Dęblin
Dęblin – małe miasteczko o monstrualnych kształtach w województwie lubelskim. Rozciągają się pomiędzy trzema najczystszymi rzekami w Polsce – Wisłą, Wieprzem i Irenką. Zwane jest inaczej Pekinem z racji tego, iż wszyscy mieszkańcy poruszają się tylko rowerami, bądź Miastem Lotników z powodu znajdującej się tam zawodówki. Jest tu wiele sklepów i supermarketów np. Lidl, Biedronka, Pumar oraz dawno temu zbudowany (bo aż w jesieni 2009) sklep Intermarche, gdzie wszystko jest drogie i nieświeże (reklamy kłamią niekiedy - tutaj oto jest tego przykład). Jest też bardzo dużo osiedli, bo aż ok. 6. Była tu tajna siedziba AK i 7 potężnych fortów zbudowanych przez Rusków (Przetrwał tylko chyba 1). Znajduje się tu również światowej sławy klub sportowy Czarni Dęblin, czarni stąd, że jest słaba trawa i nie ma się gdzie umyć. Na ul. Lipowej znajduje się wielkie rondo przypominające wielkością mózg blondynki.
Garść innych informacji
Językiem używanym jest pokemoński (używany przez około 55,55 % społeczeństwa dęblińskiego). Ośrodkiem życia mieszkańców są wyżej wspomniane markety, w których odbywają się nielegalne nocne wyścigi sklepowymi wózkami. W Dęblinie można spotkać wiele różnych grup społecznych, żyjących w stadach.
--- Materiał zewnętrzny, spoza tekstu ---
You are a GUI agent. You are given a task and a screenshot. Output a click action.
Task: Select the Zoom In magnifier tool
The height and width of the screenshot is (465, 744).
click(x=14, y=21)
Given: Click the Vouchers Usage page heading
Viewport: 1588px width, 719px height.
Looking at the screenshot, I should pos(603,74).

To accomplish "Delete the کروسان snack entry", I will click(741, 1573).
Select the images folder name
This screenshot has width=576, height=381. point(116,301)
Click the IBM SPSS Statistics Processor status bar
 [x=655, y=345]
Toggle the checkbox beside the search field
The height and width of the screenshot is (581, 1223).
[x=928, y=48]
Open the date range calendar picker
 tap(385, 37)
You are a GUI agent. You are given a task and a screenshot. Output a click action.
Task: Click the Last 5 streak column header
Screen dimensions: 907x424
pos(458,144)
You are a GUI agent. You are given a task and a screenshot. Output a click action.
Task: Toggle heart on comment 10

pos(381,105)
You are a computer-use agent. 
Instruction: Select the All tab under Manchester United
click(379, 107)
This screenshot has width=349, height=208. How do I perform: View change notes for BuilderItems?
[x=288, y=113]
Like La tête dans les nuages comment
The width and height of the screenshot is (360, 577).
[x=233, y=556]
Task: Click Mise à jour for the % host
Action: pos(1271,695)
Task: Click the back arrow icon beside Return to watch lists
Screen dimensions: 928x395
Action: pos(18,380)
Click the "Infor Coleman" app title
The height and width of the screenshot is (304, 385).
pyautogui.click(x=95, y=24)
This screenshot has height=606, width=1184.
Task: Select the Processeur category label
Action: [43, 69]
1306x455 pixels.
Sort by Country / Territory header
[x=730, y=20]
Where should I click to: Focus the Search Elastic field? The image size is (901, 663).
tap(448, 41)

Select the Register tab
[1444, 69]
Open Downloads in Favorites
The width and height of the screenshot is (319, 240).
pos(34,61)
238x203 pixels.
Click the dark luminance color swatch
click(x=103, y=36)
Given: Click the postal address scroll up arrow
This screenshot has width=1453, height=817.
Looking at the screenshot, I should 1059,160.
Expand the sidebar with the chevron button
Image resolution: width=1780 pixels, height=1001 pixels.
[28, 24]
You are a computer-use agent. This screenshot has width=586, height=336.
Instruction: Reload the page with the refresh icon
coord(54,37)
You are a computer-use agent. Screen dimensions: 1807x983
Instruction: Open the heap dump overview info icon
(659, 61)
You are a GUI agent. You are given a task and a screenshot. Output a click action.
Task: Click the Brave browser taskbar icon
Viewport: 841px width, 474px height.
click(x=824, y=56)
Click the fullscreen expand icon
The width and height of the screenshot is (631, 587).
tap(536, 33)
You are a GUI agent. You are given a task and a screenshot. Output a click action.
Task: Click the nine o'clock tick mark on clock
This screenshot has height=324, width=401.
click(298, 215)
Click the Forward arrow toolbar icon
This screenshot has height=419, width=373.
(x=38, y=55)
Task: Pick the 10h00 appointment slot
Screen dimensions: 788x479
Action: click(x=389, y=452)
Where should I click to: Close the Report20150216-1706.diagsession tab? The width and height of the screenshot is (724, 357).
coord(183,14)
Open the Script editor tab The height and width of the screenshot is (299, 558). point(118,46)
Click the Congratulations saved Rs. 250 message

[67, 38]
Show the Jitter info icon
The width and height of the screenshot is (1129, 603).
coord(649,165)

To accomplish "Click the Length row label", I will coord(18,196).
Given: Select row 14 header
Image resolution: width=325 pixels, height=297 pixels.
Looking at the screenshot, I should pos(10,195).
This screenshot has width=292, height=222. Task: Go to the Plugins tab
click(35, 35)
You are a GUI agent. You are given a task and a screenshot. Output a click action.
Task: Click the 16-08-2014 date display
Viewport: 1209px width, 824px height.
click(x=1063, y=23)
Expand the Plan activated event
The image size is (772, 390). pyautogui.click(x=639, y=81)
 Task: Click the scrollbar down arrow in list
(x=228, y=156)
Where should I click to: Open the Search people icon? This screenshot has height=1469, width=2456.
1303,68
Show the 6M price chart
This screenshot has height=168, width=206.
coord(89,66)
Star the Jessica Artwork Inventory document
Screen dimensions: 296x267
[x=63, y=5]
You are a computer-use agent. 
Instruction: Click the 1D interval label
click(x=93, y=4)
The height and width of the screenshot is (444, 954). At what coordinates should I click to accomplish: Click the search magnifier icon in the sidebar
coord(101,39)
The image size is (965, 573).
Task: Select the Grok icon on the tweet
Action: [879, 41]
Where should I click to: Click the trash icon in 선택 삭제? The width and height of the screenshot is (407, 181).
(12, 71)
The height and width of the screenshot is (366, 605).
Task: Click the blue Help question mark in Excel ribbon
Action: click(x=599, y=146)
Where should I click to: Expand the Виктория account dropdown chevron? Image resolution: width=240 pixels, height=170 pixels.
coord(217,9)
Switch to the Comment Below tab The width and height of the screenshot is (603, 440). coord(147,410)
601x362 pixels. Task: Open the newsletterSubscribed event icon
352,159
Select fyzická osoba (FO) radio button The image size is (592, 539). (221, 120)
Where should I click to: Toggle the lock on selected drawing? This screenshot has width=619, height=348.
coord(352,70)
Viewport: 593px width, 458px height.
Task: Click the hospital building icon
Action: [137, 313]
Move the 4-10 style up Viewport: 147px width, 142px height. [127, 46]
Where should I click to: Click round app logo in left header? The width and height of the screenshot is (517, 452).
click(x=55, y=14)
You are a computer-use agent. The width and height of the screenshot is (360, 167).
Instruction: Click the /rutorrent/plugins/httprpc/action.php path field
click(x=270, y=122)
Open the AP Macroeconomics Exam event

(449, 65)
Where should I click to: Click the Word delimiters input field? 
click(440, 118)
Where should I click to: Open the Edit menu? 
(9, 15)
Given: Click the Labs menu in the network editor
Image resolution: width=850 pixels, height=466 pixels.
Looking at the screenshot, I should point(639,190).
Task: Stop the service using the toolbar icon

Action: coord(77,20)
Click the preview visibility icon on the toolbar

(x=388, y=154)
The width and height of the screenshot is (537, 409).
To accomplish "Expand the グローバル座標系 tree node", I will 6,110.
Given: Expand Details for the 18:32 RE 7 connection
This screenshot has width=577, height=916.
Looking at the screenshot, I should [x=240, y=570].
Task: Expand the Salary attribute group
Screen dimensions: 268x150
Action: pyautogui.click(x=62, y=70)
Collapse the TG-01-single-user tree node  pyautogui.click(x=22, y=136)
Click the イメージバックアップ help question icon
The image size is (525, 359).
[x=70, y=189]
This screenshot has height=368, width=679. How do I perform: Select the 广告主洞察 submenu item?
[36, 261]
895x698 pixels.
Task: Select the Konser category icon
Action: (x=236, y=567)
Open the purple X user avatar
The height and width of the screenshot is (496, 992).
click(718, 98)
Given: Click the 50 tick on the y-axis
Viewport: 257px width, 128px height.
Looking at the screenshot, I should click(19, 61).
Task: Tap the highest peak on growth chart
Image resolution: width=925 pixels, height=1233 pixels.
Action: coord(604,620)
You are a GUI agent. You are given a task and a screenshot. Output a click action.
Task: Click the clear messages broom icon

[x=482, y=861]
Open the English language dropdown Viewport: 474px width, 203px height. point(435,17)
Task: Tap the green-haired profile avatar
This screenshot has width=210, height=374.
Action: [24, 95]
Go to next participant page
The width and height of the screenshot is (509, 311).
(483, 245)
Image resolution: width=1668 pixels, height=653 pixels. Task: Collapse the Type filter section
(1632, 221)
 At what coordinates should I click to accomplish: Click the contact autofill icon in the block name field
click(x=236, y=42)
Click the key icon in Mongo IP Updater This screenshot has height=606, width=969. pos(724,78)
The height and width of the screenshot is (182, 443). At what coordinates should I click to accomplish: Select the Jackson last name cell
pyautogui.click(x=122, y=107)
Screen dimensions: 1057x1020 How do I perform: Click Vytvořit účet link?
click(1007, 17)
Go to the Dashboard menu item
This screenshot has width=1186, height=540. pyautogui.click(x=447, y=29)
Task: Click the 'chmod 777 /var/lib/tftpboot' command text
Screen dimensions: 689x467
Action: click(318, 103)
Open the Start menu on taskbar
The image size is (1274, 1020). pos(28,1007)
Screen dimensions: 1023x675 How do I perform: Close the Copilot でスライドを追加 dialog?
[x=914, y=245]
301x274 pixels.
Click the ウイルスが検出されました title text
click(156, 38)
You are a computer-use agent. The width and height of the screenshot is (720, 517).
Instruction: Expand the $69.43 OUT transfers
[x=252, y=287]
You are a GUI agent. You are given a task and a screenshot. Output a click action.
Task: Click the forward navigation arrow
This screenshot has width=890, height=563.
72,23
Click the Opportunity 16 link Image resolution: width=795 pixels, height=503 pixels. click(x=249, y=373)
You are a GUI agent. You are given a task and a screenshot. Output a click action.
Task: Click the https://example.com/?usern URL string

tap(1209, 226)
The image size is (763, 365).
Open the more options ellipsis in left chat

Oto niektóre z nich:
- P0|<3mo|\|y
- Obrońcy Krzyża
- Menele Amatorzy Taniego Wina
i wiele innych...
W osłupienie wprawia wykształcenie obywateli, które wyraża się w miejscowym slangu w epickich określeniach typu piiii..., piiii... czy też piiii..., które są częstą formą wyrażania uczuć zarówno negatywnych jak i pozytywnych w tym mieście.